## start Source
BEIRUT: Journalists from across the world gathered in Lebanon’s Beirut Waterfront to cover the Arab Economic and Social Development Summit on Sunday despite the tumultuous days leading up to the event.

It was not just Arab and Middle Eastern journalists who were present at the summit’s official media center; reporters from Japan, Europe and the US were also in attendance. 

There were conflicting reports on the number of journalists attending, ranging from 600 to double that. The summit’s official spokesman Dany Najim said 1,200 journalists covered the event. 

In addition to journalists working with news organizations and institutions were those traveling as part of country delegations. 

The Arab League sent 11 journalists, while official numbers put an average of 10 journalists per delegation. 

“We must cover the summit. The region is very important to us. It’s where we buy oil and gas,” said a Japanese journalist.

TV, print and radio journalists were given the necessary equipment and space to allow constant reporting of the summit’s opening remarks. While they were placed in a hall adjacent to the main summit meeting room, two large screens were continuously airing the summit’s activities and talks.
## end Source
## start Dataset content
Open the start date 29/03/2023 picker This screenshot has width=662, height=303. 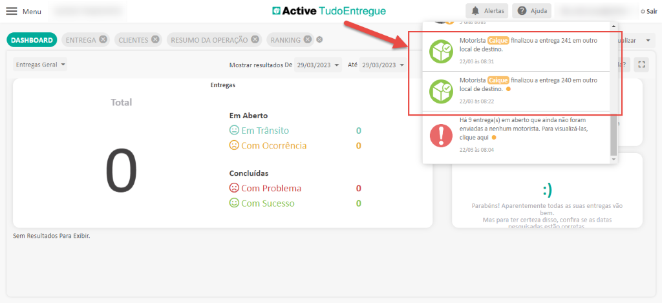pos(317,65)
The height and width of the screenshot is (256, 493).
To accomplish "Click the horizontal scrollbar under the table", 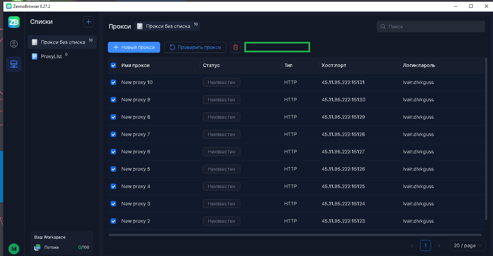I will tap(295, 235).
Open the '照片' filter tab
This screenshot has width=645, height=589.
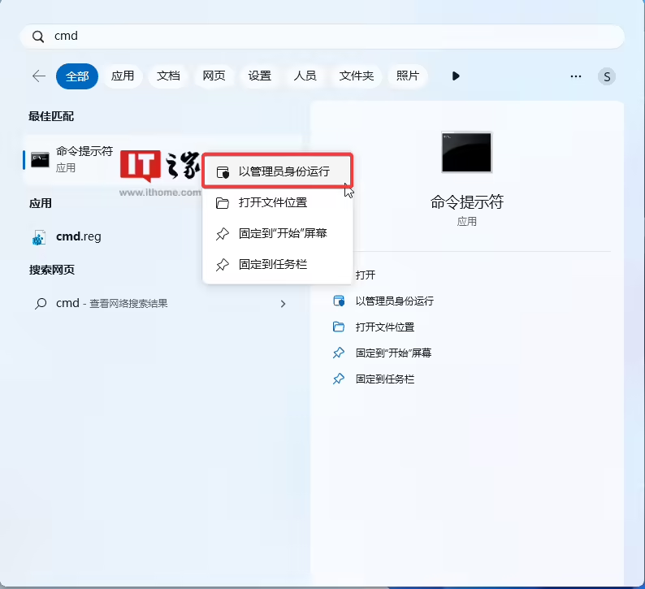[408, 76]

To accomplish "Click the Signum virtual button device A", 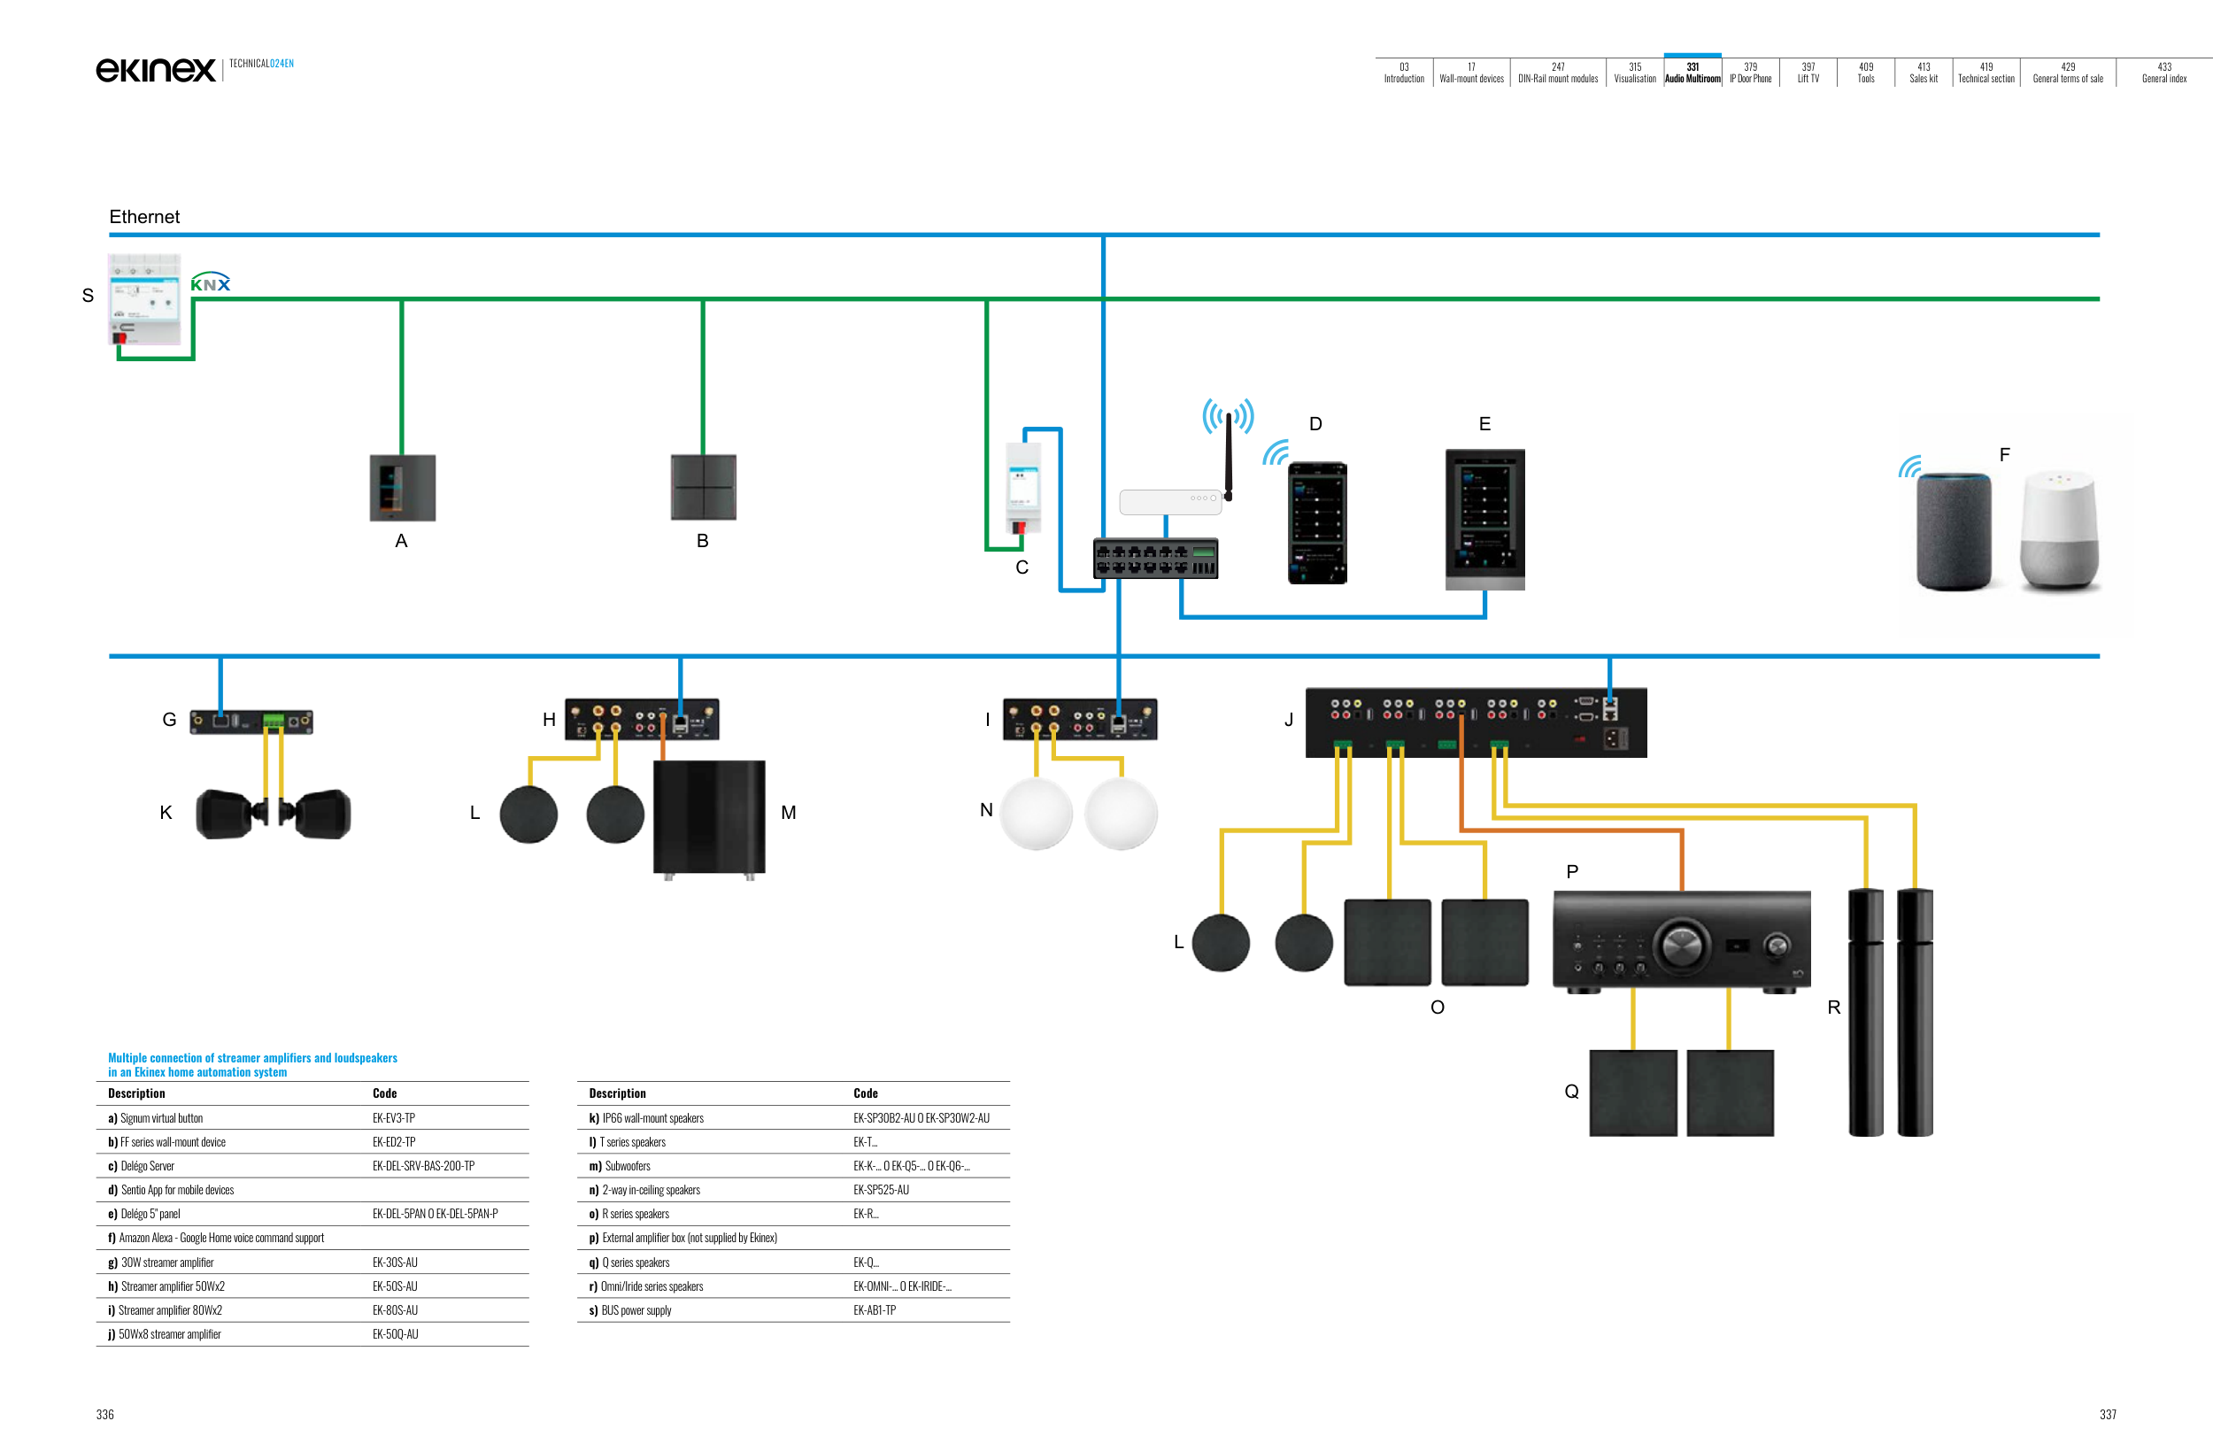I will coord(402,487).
## end Dataset content
_List of tasks_
1. From the article about journalists at the Beirut summit, pull out the passage starting with "BEIRUT: Journalists from" and going on through "covered the event.".
2. In the Beirut summit article, how many journalists did the Arab League send?
3. Carry on the article about journalists covering the Beirut summit from where it stops.

_The replies_
1.
BEIRUT: Journalists from across the world gathered in Lebanon’s Beirut Waterfront to cover the Arab Economic and Social Development Summit on Sunday despite the tumultuous days leading up to the event.

It was not just Arab and Middle Eastern journalists who were present at the summit’s official media center; reporters from Japan, Europe and the US were also in attendance. 

There were conflicting reports on the number of journalists attending, ranging from 600 to double that. The summit’s official spokesman Dany Najim said 1,200 journalists covered the event.

2. The Arab League sent 11 journalists.

3.
Rigid security protocols were in place for the safety of attending delegations. Roads starting from Beirut’s Phoenicia Hotel in Minet Al-Hosn district all the way to Al-Nahar newspaper’s offices in Martyrs’ Square were closed as part of a security zone. 

Transportation of journalists was organized by the summit, where a bus was available round the clock to pick them up and take them to the Monroe Hotel — the media hub for the summit — in Minet Al-Hosn, before taking another bus to the Beirut Waterfront.

Several stores and restaurants were forced to shut for the days of the summit, while some issued mass text messages to the public to announce that they will stay open.

This is the fourth Arab Economic and Social Development Summit. The previous ones were hosted by Kuwait in 2009, Egypt in 2011, and Saudi Arabia in 2013.